Segment Open

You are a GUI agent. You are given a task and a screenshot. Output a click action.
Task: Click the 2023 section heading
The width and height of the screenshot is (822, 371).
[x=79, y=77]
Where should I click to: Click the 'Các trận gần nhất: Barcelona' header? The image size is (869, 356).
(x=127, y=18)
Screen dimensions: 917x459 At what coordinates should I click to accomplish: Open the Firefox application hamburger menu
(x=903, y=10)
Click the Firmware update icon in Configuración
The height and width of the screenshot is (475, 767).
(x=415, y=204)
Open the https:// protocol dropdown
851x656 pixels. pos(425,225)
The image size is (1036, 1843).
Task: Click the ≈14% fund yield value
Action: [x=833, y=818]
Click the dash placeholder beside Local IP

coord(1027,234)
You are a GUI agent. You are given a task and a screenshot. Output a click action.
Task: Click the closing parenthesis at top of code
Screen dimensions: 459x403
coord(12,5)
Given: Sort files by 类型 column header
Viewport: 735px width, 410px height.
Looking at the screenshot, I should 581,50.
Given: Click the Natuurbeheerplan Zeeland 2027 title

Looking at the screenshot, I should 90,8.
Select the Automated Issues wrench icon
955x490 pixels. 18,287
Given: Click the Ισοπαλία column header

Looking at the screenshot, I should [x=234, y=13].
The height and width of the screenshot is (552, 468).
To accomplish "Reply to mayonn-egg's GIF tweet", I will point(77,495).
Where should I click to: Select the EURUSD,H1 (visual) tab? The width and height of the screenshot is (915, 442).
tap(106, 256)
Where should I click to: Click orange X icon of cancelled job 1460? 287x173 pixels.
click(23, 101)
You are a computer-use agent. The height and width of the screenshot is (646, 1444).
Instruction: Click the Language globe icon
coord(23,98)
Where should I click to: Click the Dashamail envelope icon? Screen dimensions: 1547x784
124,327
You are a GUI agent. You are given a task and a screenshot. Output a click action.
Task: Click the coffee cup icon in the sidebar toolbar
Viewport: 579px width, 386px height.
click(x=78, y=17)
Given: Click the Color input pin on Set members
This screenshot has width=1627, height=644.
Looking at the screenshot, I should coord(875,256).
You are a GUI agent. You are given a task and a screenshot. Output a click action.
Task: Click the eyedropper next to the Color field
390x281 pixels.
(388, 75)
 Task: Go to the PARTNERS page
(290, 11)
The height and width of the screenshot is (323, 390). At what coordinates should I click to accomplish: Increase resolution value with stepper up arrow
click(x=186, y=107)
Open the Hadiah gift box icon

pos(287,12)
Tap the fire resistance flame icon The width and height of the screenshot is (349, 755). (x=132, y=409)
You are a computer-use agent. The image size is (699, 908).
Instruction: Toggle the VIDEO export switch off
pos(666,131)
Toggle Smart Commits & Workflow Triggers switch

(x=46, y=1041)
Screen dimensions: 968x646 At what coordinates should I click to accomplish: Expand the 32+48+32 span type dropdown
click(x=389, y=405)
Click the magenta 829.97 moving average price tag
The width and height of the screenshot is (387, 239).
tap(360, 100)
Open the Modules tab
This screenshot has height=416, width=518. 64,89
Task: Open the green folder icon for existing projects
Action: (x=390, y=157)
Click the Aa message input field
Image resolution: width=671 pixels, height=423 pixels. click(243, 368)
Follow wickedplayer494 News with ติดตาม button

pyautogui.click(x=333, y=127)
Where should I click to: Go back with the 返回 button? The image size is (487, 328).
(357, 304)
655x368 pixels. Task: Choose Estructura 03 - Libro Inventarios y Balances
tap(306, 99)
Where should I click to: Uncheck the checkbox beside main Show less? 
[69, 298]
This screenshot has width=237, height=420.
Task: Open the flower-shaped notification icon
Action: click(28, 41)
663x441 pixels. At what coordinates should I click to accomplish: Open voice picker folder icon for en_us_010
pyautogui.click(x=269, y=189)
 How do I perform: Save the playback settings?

Segment Closed

→ YOUR INSTRUCTIONS: The range runs from the line with "Follow wickedplayer494 News" to the last line of the entries above, both included. Restate it word for word.

→ PROBLEM SOLUTION:
Follow wickedplayer494 News with ติดตาม button

pyautogui.click(x=333, y=127)
Where should I click to: Go back with the 返回 button? The image size is (487, 328).
(357, 304)
655x368 pixels. Task: Choose Estructura 03 - Libro Inventarios y Balances
tap(306, 99)
Where should I click to: Uncheck the checkbox beside main Show less? 
[69, 298]
This screenshot has width=237, height=420.
Task: Open the flower-shaped notification icon
Action: click(28, 41)
663x441 pixels. At what coordinates should I click to accomplish: Open voice picker folder icon for en_us_010
pyautogui.click(x=269, y=189)
 How do I perform: Save the playback settings?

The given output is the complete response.